* Task description
Look through the data and write out every line with the word "Toggle" in it.

Supplied data section start

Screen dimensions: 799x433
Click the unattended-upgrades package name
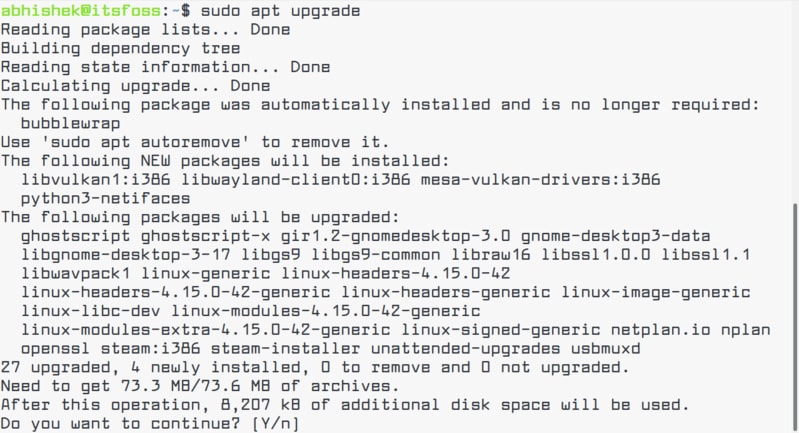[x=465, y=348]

Supplied data section end
Supplied data section start

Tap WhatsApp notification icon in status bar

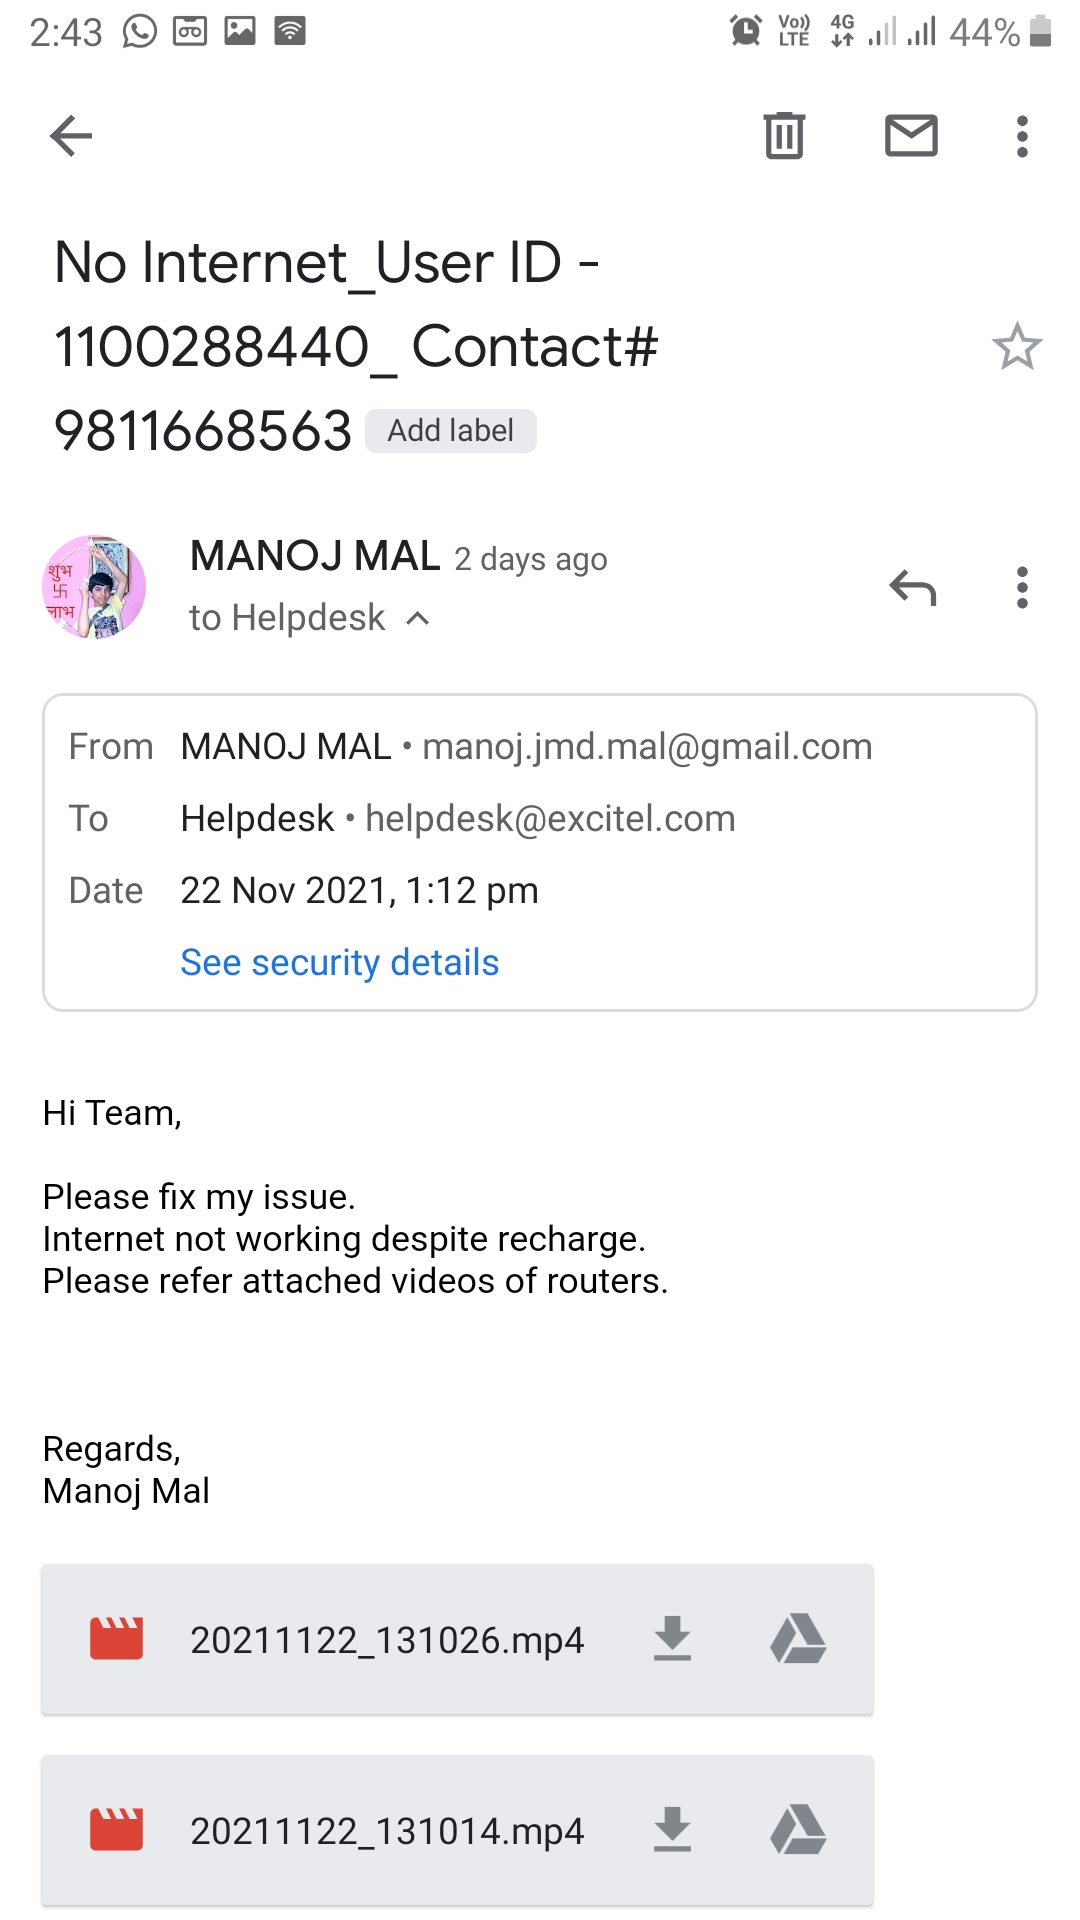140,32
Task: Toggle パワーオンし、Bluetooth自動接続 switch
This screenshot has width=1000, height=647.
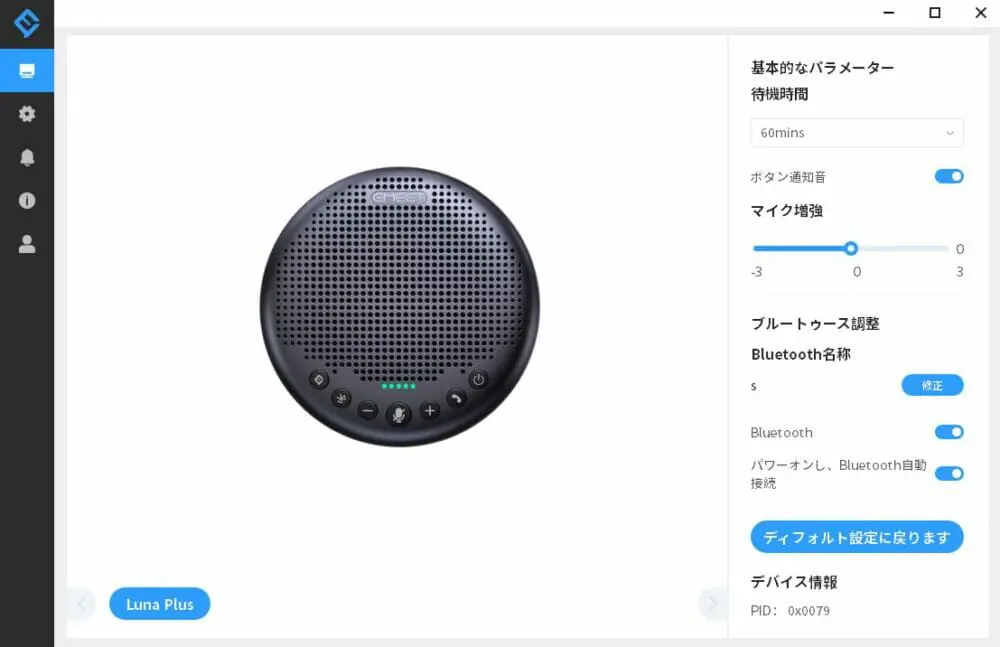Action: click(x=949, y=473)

Supplied data section end
Supplied data section start

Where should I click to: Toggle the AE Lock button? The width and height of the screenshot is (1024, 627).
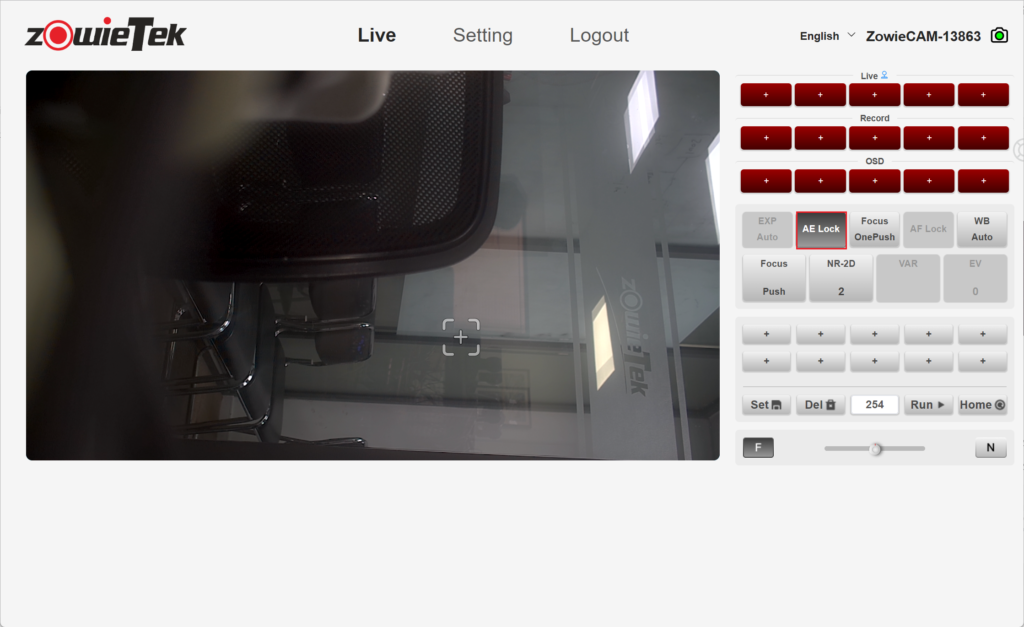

Supplied data section end

* Response to this exercise
Task: Toggle パワーオンし、Bluetooth自動接続 switch
Where should I click to: Toggle the AE Lock button? The width and height of the screenshot is (1024, 627).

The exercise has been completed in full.